PH(I), [CA2+](I), AND MYOSIN PHOSPHORYLATION IN HISTAMINE-INDUCED AND NH4+-INDUCED SWINE CAROTID-ARTERY CONTRACTION

We examined the interaction among changes in pH(i), [Ca2+](i), myosin light-chain phosphorylation, and contraction in arterial smooth muscle stimulated by histamine, NH4+, Tris(+), and/or changes in extracellular pH (pH(o)). We loaded swine carotid medial tissues with 2',7 -bis(2-carboxyethyl)-5(6)-carboxyfluorescein to measure pH(i) or aequorin to measure [Ca2+](i).
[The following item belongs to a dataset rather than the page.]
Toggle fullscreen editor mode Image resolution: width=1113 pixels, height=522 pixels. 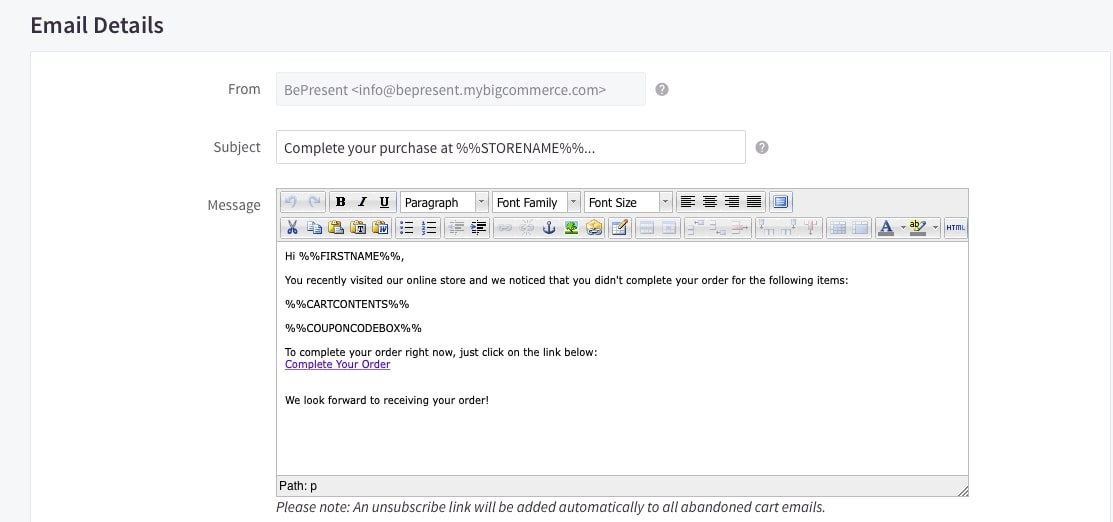tap(781, 202)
Incubation of tissues in NH4+ increased pH(i), [Ca2+](i), myosin phosphorylation, and force. Washout of NH4+ decreased pH(i) and transiently further increased in [Ca2+](i) and force. Incubation of tissues in a similar concentration of Tris(+) or increasing pH(o) also increased pH(i); however, there were only modest changes in [Ca2+](i) and force. Increasing extracellular pH coincidentally with washout of NH4+ prevented the decrease in pH(i) but did not affect the NH4+ washout-induced contraction. These data suggest that NH4+ altered [Ca2+](i) and contraction by mechanisms other than its effects on pH(i). The type of pH buffer did not affect the [Ca2+](i), myosin phosphorylation, or stress response to histamine stimulation. The time course of changes in pH(i) was much slower than the time course of histamine-induced changes in [Ca2+](i), myosin phosphorylation, and stress. Addition of 10 mmol/L NH4+ concurrently with histamine aborted the histamine-induced decrease in pal and significantly slowed the histamine-induced increase in [Ca2+](i), myosin phosphorylation, and stress. There was little effect on histamine-induced increases in [Ca2+](i), myosin phosphorylation, or contraction when three other protocols aborted the histamine-induced decrease in pH(i). These data show that incubation in NH4+ can alter [Ca2+](i) and contraction in both unstimulated and histamine-stimulated smooth muscle. However, these effects were not caused by NH4+-dependent changes in pH(i). It appears that histamine-induced changes in pH(i) have at most minor effects on [Ca2+](i) and contraction of swine carotid artery.